» **What the task asks**:
Every line below should be repeated exactly.

(Records to use)

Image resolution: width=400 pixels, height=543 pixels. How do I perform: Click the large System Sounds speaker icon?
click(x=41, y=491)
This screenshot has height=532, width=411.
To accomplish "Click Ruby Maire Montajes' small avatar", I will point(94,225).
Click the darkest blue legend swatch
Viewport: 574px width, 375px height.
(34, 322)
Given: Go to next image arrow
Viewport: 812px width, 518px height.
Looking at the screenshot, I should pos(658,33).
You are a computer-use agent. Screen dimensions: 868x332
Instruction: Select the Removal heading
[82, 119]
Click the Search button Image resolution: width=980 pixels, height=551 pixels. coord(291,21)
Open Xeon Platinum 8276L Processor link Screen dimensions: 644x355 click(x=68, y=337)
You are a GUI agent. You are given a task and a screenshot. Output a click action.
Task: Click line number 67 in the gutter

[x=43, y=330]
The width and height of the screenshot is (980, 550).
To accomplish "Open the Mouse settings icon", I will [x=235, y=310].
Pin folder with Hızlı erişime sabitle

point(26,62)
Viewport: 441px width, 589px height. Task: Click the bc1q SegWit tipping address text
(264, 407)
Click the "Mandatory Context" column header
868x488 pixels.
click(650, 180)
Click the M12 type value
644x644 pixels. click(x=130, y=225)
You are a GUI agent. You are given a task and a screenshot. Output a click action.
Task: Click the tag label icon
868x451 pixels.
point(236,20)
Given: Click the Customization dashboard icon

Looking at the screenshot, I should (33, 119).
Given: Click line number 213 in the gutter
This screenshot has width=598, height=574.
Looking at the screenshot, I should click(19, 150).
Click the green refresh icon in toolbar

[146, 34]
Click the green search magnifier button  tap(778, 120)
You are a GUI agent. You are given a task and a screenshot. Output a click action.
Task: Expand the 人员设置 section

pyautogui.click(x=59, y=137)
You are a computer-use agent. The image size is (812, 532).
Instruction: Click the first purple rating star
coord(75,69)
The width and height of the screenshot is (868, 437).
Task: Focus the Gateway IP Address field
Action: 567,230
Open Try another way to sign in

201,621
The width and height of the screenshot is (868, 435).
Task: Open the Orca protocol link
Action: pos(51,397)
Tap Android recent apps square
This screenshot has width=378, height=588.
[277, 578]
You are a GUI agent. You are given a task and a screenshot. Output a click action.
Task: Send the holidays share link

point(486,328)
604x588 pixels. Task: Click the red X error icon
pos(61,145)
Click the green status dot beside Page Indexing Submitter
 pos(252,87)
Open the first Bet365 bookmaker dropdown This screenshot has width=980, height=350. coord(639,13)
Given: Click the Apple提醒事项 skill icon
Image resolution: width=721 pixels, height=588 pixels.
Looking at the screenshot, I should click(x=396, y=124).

(End Records to use)

» **Answer box**:
Image resolution: width=400 pixels, height=543 pixels. How do I perform: Click the large System Sounds speaker icon?
click(x=41, y=491)
This screenshot has height=532, width=411.
To accomplish "Click Ruby Maire Montajes' small avatar", I will point(94,225).
Click the darkest blue legend swatch
Viewport: 574px width, 375px height.
(34, 322)
Given: Go to next image arrow
Viewport: 812px width, 518px height.
Looking at the screenshot, I should pos(658,33).
You are a computer-use agent. Screen dimensions: 868x332
Instruction: Select the Removal heading
[82, 119]
Click the Search button Image resolution: width=980 pixels, height=551 pixels. coord(291,21)
Open Xeon Platinum 8276L Processor link Screen dimensions: 644x355 click(x=68, y=337)
You are a GUI agent. You are given a task and a screenshot. Output a click action.
Task: Click line number 67 in the gutter

[x=43, y=330]
The width and height of the screenshot is (980, 550).
To accomplish "Open the Mouse settings icon", I will [x=235, y=310].
Pin folder with Hızlı erişime sabitle

point(26,62)
Viewport: 441px width, 589px height. Task: Click the bc1q SegWit tipping address text
(264, 407)
Click the "Mandatory Context" column header
868x488 pixels.
click(650, 180)
Click the M12 type value
644x644 pixels. click(x=130, y=225)
You are a GUI agent. You are given a task and a screenshot. Output a click action.
Task: Click the tag label icon
868x451 pixels.
point(236,20)
Given: Click the Customization dashboard icon

Looking at the screenshot, I should (33, 119).
Given: Click line number 213 in the gutter
This screenshot has width=598, height=574.
Looking at the screenshot, I should click(19, 150).
Click the green refresh icon in toolbar

[146, 34]
Click the green search magnifier button  tap(778, 120)
You are a GUI agent. You are given a task and a screenshot. Output a click action.
Task: Expand the 人员设置 section

pyautogui.click(x=59, y=137)
You are a computer-use agent. The image size is (812, 532).
Instruction: Click the first purple rating star
coord(75,69)
The width and height of the screenshot is (868, 437).
Task: Focus the Gateway IP Address field
Action: 567,230
Open Try another way to sign in

201,621
The width and height of the screenshot is (868, 435).
Task: Open the Orca protocol link
Action: pos(51,397)
Tap Android recent apps square
This screenshot has width=378, height=588.
[277, 578]
You are a GUI agent. You are given a task and a screenshot. Output a click action.
Task: Send the holidays share link

point(486,328)
604x588 pixels. Task: Click the red X error icon
pos(61,145)
Click the green status dot beside Page Indexing Submitter
 pos(252,87)
Open the first Bet365 bookmaker dropdown This screenshot has width=980, height=350. coord(639,13)
Given: Click the Apple提醒事项 skill icon
Image resolution: width=721 pixels, height=588 pixels.
Looking at the screenshot, I should click(x=396, y=124).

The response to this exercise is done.